> _Given exercise_: In the listing below, change every "GUI agent" to "screen assistant" and give the listing again with everything else unchanged.

Extracted records
● ● ●
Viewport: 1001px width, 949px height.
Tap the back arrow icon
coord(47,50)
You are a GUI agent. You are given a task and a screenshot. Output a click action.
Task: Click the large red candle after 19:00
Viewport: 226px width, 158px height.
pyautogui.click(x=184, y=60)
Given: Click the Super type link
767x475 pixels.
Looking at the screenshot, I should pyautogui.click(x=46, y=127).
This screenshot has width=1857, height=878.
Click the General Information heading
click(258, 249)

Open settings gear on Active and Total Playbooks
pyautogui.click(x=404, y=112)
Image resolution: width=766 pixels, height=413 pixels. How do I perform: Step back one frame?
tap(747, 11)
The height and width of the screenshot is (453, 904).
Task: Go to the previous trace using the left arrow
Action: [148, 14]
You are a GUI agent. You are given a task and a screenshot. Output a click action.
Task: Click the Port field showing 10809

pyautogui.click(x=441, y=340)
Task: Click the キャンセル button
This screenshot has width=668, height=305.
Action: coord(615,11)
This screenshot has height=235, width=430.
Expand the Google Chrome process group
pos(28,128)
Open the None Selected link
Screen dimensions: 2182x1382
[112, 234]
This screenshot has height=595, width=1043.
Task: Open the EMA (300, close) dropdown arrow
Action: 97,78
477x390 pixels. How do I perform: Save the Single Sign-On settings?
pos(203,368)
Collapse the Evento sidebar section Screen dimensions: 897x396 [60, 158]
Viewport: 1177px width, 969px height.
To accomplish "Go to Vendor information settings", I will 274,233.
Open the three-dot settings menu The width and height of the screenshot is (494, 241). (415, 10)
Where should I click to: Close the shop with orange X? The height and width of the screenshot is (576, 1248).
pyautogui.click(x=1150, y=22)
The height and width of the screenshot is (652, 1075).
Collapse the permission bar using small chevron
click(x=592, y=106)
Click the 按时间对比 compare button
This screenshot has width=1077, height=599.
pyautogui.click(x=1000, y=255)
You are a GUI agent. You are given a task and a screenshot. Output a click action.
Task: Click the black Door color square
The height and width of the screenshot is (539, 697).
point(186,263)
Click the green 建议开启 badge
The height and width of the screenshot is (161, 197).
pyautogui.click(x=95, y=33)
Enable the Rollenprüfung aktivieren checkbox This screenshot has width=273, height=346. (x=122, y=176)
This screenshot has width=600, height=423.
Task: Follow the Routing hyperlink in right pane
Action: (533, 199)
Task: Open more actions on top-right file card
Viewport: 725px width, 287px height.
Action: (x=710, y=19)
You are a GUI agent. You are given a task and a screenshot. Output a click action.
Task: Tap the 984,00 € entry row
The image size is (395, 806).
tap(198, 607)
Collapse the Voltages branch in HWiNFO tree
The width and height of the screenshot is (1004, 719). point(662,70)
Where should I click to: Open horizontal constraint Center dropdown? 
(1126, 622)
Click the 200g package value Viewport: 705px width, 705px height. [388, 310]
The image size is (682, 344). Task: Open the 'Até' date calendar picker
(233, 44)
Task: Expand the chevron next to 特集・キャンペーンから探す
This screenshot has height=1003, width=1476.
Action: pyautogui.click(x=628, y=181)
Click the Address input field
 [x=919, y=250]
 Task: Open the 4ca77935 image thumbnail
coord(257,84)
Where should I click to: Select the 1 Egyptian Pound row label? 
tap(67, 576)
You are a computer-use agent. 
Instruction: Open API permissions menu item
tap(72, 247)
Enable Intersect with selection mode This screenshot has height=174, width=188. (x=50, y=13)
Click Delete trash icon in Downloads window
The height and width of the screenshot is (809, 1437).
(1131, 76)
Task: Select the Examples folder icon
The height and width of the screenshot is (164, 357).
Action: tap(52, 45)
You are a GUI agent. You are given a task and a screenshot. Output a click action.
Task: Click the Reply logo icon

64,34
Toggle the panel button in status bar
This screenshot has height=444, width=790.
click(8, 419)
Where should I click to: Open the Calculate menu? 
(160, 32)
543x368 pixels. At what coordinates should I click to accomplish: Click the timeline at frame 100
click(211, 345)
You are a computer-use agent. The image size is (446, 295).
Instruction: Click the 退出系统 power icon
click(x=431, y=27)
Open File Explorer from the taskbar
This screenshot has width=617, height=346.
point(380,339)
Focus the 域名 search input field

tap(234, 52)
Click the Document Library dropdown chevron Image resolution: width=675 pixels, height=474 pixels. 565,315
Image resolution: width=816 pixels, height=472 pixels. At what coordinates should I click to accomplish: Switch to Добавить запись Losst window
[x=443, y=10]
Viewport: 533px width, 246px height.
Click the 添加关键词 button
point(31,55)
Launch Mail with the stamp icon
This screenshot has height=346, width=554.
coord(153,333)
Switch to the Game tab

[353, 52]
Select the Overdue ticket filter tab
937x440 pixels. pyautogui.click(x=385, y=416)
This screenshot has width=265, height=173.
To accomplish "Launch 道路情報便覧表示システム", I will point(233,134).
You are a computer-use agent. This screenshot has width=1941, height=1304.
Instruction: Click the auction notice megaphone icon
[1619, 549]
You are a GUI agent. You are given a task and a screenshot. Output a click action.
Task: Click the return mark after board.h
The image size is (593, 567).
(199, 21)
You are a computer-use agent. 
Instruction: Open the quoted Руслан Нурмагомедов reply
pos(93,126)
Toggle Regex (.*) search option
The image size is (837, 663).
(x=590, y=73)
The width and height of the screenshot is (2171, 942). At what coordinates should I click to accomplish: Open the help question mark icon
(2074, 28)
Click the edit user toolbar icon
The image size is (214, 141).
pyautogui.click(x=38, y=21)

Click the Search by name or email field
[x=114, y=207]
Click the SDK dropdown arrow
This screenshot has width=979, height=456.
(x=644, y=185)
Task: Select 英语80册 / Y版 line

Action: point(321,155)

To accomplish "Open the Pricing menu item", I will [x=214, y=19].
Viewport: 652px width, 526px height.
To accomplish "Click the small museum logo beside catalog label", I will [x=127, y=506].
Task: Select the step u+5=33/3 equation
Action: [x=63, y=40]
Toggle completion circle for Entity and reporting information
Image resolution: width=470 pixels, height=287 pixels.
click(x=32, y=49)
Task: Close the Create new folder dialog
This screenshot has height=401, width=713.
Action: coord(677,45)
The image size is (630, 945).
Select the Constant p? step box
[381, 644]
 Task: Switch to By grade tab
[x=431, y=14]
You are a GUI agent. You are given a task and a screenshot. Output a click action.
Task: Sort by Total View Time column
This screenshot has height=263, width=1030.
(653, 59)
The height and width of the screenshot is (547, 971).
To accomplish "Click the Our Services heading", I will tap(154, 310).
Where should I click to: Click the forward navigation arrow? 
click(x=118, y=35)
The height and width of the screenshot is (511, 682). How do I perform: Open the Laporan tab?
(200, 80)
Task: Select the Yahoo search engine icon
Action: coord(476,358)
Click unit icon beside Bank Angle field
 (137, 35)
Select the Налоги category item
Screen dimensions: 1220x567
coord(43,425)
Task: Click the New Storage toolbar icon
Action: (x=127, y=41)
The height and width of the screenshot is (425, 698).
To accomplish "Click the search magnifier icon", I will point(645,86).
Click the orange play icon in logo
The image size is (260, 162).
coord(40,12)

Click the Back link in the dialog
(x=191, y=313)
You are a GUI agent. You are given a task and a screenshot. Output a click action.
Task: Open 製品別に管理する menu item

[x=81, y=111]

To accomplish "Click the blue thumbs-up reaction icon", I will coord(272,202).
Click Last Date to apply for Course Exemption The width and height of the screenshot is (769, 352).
● ● ●
> _Exercise solution_:
Viewport: 1001px width, 949px height.
Tap the back arrow icon
coord(47,50)
You are a screen assistant. You are given a task and a screenshot. Output a click action.
Task: Click the large red candle after 19:00
Viewport: 226px width, 158px height.
pyautogui.click(x=184, y=60)
Given: Click the Super type link
767x475 pixels.
Looking at the screenshot, I should pyautogui.click(x=46, y=127).
This screenshot has width=1857, height=878.
Click the General Information heading
click(258, 249)

Open settings gear on Active and Total Playbooks
pyautogui.click(x=404, y=112)
Image resolution: width=766 pixels, height=413 pixels. How do I perform: Step back one frame?
tap(747, 11)
The height and width of the screenshot is (453, 904).
Task: Go to the previous trace using the left arrow
Action: [148, 14]
You are a screen assistant. You are given a task and a screenshot. Output a click action.
Task: Click the Port field showing 10809

pyautogui.click(x=441, y=340)
Task: Click the キャンセル button
This screenshot has width=668, height=305.
Action: coord(615,11)
This screenshot has height=235, width=430.
Expand the Google Chrome process group
pos(28,128)
Open the None Selected link
Screen dimensions: 2182x1382
[112, 234]
This screenshot has height=595, width=1043.
Task: Open the EMA (300, close) dropdown arrow
Action: 97,78
477x390 pixels. How do I perform: Save the Single Sign-On settings?
pos(203,368)
Collapse the Evento sidebar section Screen dimensions: 897x396 [60, 158]
Viewport: 1177px width, 969px height.
To accomplish "Go to Vendor information settings", I will 274,233.
Open the three-dot settings menu The width and height of the screenshot is (494, 241). (415, 10)
Where should I click to: Close the shop with orange X? The height and width of the screenshot is (576, 1248).
pyautogui.click(x=1150, y=22)
The height and width of the screenshot is (652, 1075).
Collapse the permission bar using small chevron
click(x=592, y=106)
Click the 按时间对比 compare button
This screenshot has width=1077, height=599.
pyautogui.click(x=1000, y=255)
You are a screen assistant. You are given a task and a screenshot. Output a click action.
Task: Click the black Door color square
The height and width of the screenshot is (539, 697).
point(186,263)
Click the green 建议开启 badge
The height and width of the screenshot is (161, 197).
pyautogui.click(x=95, y=33)
Enable the Rollenprüfung aktivieren checkbox This screenshot has width=273, height=346. (x=122, y=176)
This screenshot has width=600, height=423.
Task: Follow the Routing hyperlink in right pane
Action: (533, 199)
Task: Open more actions on top-right file card
Viewport: 725px width, 287px height.
Action: (x=710, y=19)
You are a screen assistant. You are given a task and a screenshot. Output a click action.
Task: Tap the 984,00 € entry row
The image size is (395, 806).
tap(198, 607)
Collapse the Voltages branch in HWiNFO tree
The width and height of the screenshot is (1004, 719). point(662,70)
Where should I click to: Open horizontal constraint Center dropdown? 
(1126, 622)
Click the 200g package value Viewport: 705px width, 705px height. [388, 310]
The image size is (682, 344). Task: Open the 'Até' date calendar picker
(233, 44)
Task: Expand the chevron next to 特集・キャンペーンから探す
This screenshot has height=1003, width=1476.
Action: pyautogui.click(x=628, y=181)
Click the Address input field
 [x=919, y=250]
 Task: Open the 4ca77935 image thumbnail
coord(257,84)
Where should I click to: Select the 1 Egyptian Pound row label? 
tap(67, 576)
You are a computer-use agent. 
Instruction: Open API permissions menu item
tap(72, 247)
Enable Intersect with selection mode This screenshot has height=174, width=188. (x=50, y=13)
Click Delete trash icon in Downloads window
The height and width of the screenshot is (809, 1437).
(1131, 76)
Task: Select the Examples folder icon
The height and width of the screenshot is (164, 357).
Action: tap(52, 45)
You are a screen assistant. You are given a task and a screenshot. Output a click action.
Task: Click the Reply logo icon

64,34
Toggle the panel button in status bar
This screenshot has height=444, width=790.
click(8, 419)
Where should I click to: Open the Calculate menu? 
(160, 32)
543x368 pixels. At what coordinates should I click to accomplish: Click the timeline at frame 100
click(211, 345)
You are a computer-use agent. The image size is (446, 295).
Instruction: Click the 退出系统 power icon
click(x=431, y=27)
Open File Explorer from the taskbar
This screenshot has width=617, height=346.
point(380,339)
Focus the 域名 search input field

tap(234, 52)
Click the Document Library dropdown chevron Image resolution: width=675 pixels, height=474 pixels. 565,315
Image resolution: width=816 pixels, height=472 pixels. At what coordinates should I click to accomplish: Switch to Добавить запись Losst window
[x=443, y=10]
Viewport: 533px width, 246px height.
Click the 添加关键词 button
point(31,55)
Launch Mail with the stamp icon
This screenshot has height=346, width=554.
coord(153,333)
Switch to the Game tab

[353, 52]
Select the Overdue ticket filter tab
937x440 pixels. pyautogui.click(x=385, y=416)
This screenshot has width=265, height=173.
To accomplish "Launch 道路情報便覧表示システム", I will point(233,134).
You are a computer-use agent. This screenshot has width=1941, height=1304.
Instruction: Click the auction notice megaphone icon
[1619, 549]
You are a screen assistant. You are given a task and a screenshot. Output a click action.
Task: Click the return mark after board.h
The image size is (593, 567).
(199, 21)
You are a computer-use agent. 
Instruction: Open the quoted Руслан Нурмагомедов reply
pos(93,126)
Toggle Regex (.*) search option
The image size is (837, 663).
(x=590, y=73)
The width and height of the screenshot is (2171, 942). At what coordinates should I click to accomplish: Open the help question mark icon
(2074, 28)
Click the edit user toolbar icon
The image size is (214, 141).
pyautogui.click(x=38, y=21)

Click the Search by name or email field
[x=114, y=207]
Click the SDK dropdown arrow
This screenshot has width=979, height=456.
(x=644, y=185)
Task: Select 英语80册 / Y版 line

Action: point(321,155)

To accomplish "Open the Pricing menu item", I will [x=214, y=19].
Viewport: 652px width, 526px height.
To accomplish "Click the small museum logo beside catalog label", I will [x=127, y=506].
Task: Select the step u+5=33/3 equation
Action: [x=63, y=40]
Toggle completion circle for Entity and reporting information
Image resolution: width=470 pixels, height=287 pixels.
click(x=32, y=49)
Task: Close the Create new folder dialog
This screenshot has height=401, width=713.
Action: coord(677,45)
The image size is (630, 945).
Select the Constant p? step box
[381, 644]
 Task: Switch to By grade tab
[x=431, y=14]
You are a screen assistant. You are given a task and a screenshot. Output a click action.
Task: Sort by Total View Time column
This screenshot has height=263, width=1030.
(653, 59)
The height and width of the screenshot is (547, 971).
To accomplish "Click the Our Services heading", I will tap(154, 310).
Where should I click to: Click the forward navigation arrow? 
click(x=118, y=35)
The height and width of the screenshot is (511, 682). How do I perform: Open the Laporan tab?
(200, 80)
Task: Select the Yahoo search engine icon
Action: coord(476,358)
Click unit icon beside Bank Angle field
 (137, 35)
Select the Налоги category item
Screen dimensions: 1220x567
coord(43,425)
Task: Click the New Storage toolbar icon
Action: (x=127, y=41)
The height and width of the screenshot is (425, 698).
To accomplish "Click the search magnifier icon", I will point(645,86).
Click the orange play icon in logo
The image size is (260, 162).
coord(40,12)

Click the Back link in the dialog
(x=191, y=313)
You are a screen assistant. You are given a task and a screenshot. Output a click action.
Task: Open 製品別に管理する menu item

[x=81, y=111]

To accomplish "Click the blue thumbs-up reaction icon", I will coord(272,202).
Click Last Date to apply for Course Exemption The width and height of the screenshot is (769, 352).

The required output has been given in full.